THE TASK: In the review of the play, which actor plays Lennie Waltzer?

Review
Chasing Manet
Primary Stages (59 E 59 Street Theaters)
April 8, 2009
Reviewed by Morgan Wycks
mwycks@nyconstage.orgListing Information
Tina Howe's Chasing Manet knows what it wants to be but has no idea how to get there. It limps along gracelessly despite the all-out investment of Jane Alexander as its central character.
The story, no matter the characters' trappings, is a simple one. A famous artist, Catherine Sargent, now almost blind, is imprisoned in a nursing home that she, of course, wants to escape. Her new roommate, Lennie Waltzer, is suffering from dementia that leaves her vulnerable or adventurous to Catherine, depending on how you look at it. The rest of the cast take on double and triple duty impersonating family members, other patients and hospital staff. We see the nursing home's daily activities and the accompanying depression (at least from our standpoint) the environment creates. Catherine hatches a plan to travel to Paris using Lennie as her eyes, a plan that should go horribly wrong except for the empathic bid of a staff member to wear blinders.
One critic I overheard likened Catherine and Lennie to Samuel Beckett characters to which I must respond, "Absolutely not." Just because they are aged and infirm does not make them Clov, Hamm, Winnie, etc., and even if the setting is bleak it's an entirely different landscape altogether. What Ms. Howe is after I believe is to trot out the "just because I'm old, handicapped, and/or incapacitated doesn't mean I don't have a vital existence anymore." Unfortunately, Ms. Howe tries desperately to make her metaphors, images and whimsical flights of her monologues to adhere to two stories that have lost their glue.
As Catherine's put-upon son, Jack Gilpin is stuck with a role I wouldn't envy any actor. As Lennie, Lynn Cohen plays right into the "cutes" that should offend the elderly, and though she conveys the fear of someone losing touch with reality effectively, it only underscores the selfishness of Catherine's using her. As Catherine, Ms. Alexander does everything she can to make her trial of captivity felt and you certainly come away understanding her snide bitterness and angry frustration. It is to Ms. Alexander's credit that you know who this woman was when she was an exhilarating, albeit difficult, captivating person.
Tony Straiges's set has an awkward floorplan that inhibits the flow of traffic but he cagily suspends wheelchairs over the playing area as a reminder that many of us will most likely end up in one. Michael Wilson's direction is uneven, often stranding Ms. Alexander in this difficult and unfinished play.
I have often found Ms. Howe's writing affective in its unique and quirky way, but here the dots don't connect. In fact, they often barely appear.

ENTRIES PROVIDED:

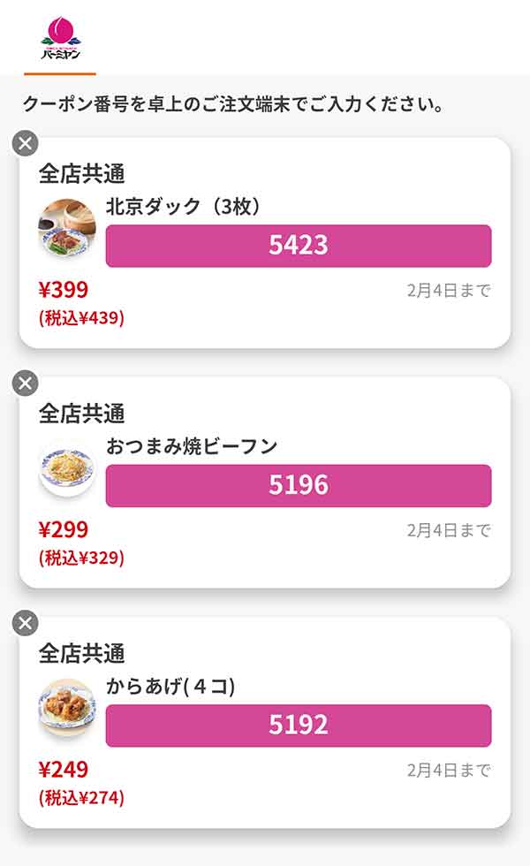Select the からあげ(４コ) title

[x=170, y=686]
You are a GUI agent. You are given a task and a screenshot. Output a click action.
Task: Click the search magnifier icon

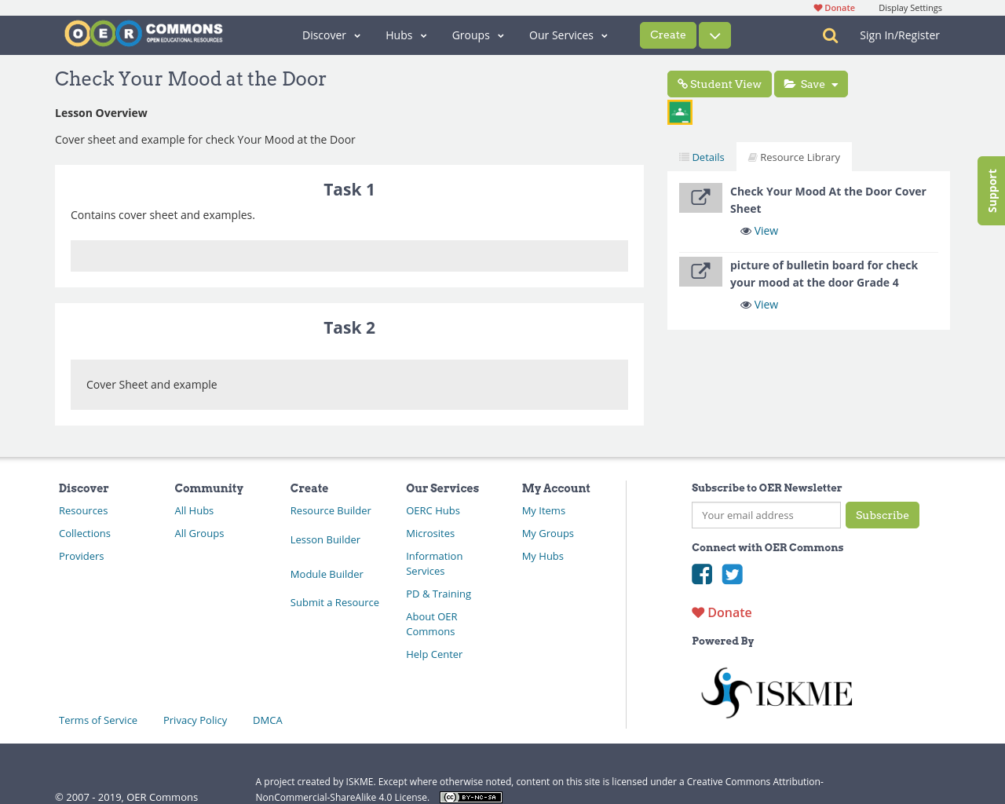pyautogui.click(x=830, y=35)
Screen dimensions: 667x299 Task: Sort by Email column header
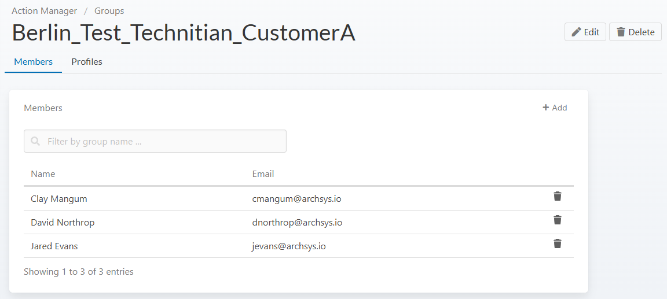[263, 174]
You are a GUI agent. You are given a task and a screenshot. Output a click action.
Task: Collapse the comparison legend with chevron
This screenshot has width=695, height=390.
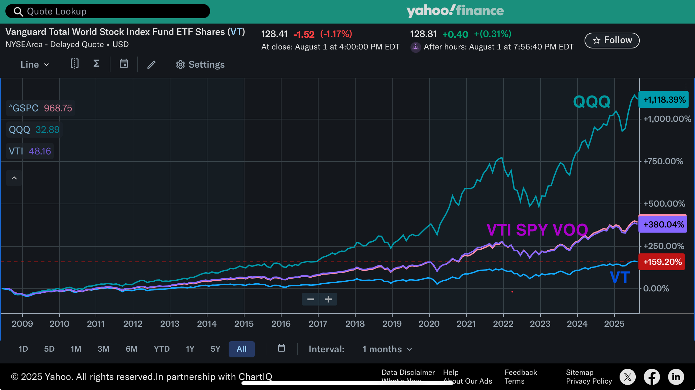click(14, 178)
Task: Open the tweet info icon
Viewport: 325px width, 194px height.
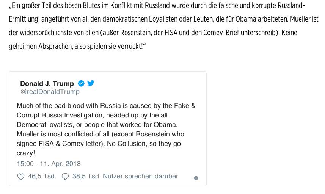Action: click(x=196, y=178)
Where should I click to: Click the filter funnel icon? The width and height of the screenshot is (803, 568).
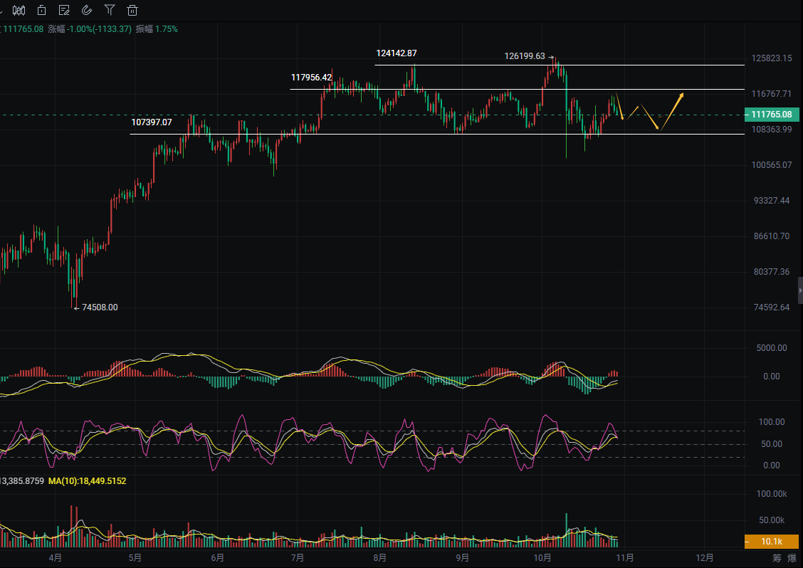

...

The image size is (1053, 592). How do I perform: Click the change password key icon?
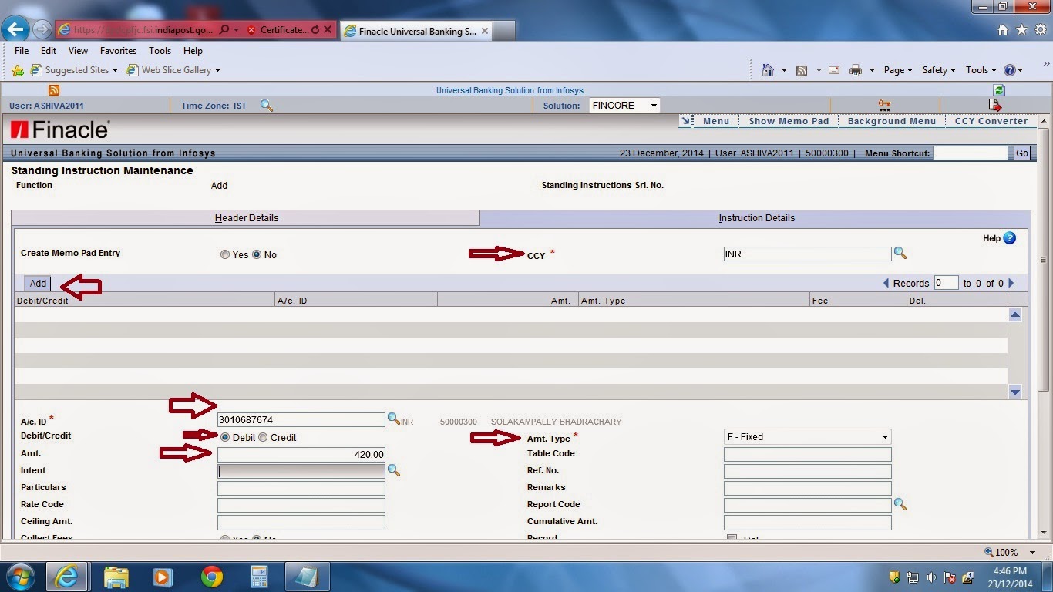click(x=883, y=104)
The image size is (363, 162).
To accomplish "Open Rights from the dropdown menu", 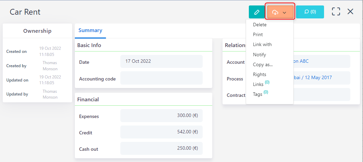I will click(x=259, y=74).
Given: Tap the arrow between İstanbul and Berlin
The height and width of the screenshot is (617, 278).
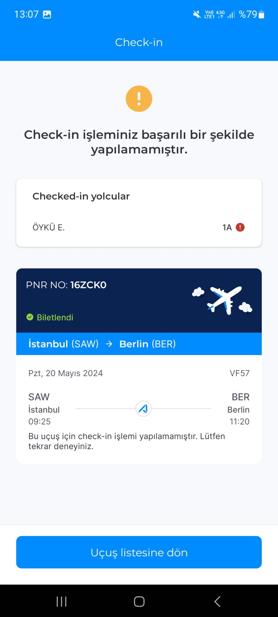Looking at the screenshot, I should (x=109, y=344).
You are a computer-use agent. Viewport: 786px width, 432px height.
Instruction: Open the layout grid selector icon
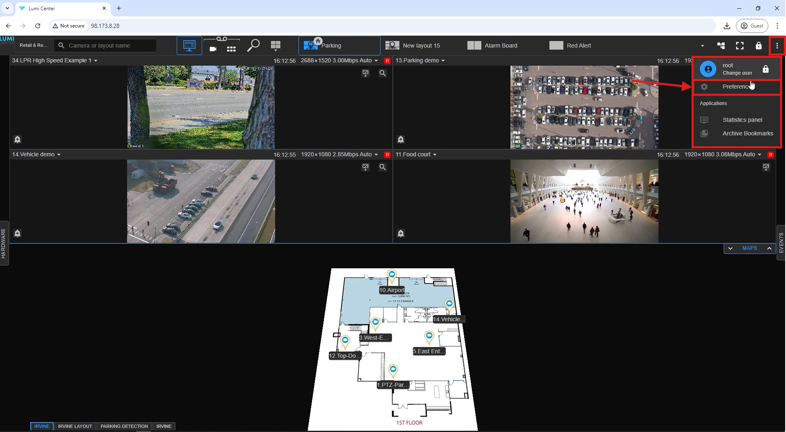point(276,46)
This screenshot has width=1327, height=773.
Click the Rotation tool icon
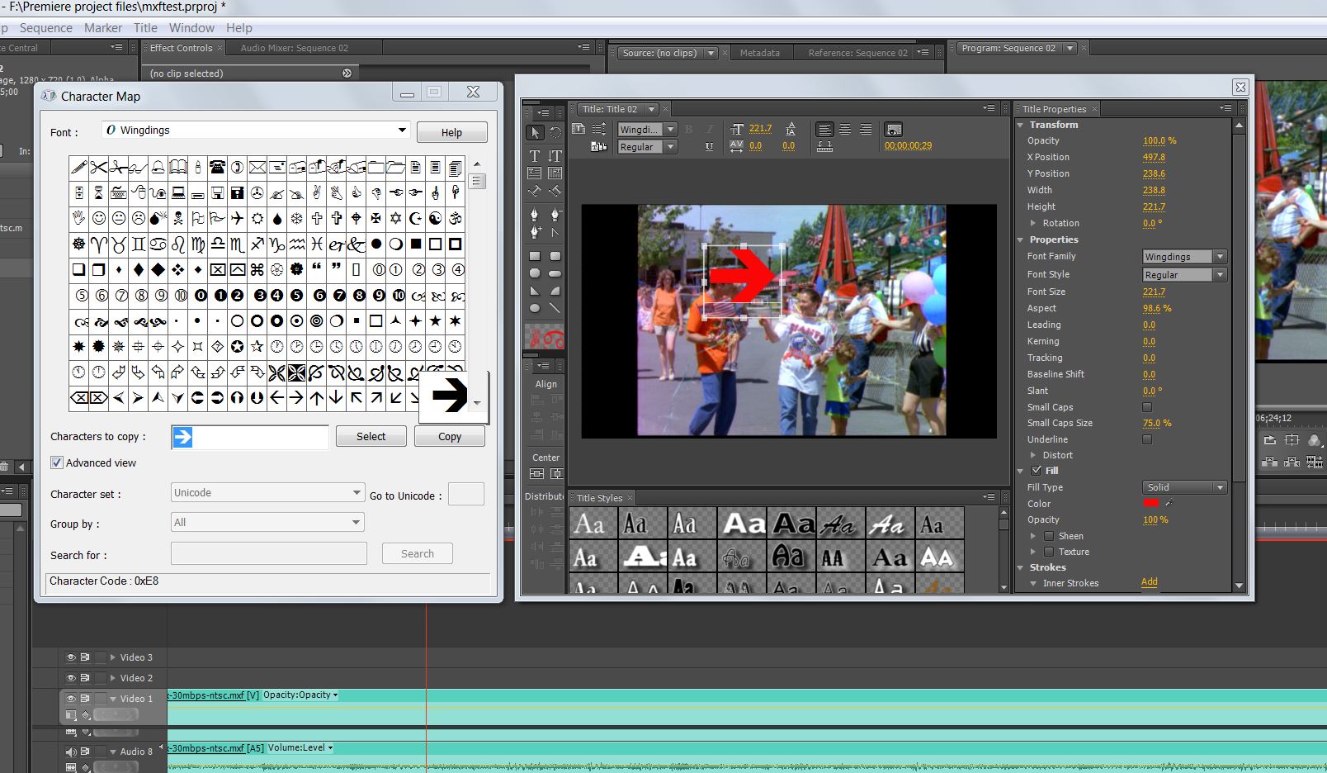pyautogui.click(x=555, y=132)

TASK ANSWER: Lynn Cohen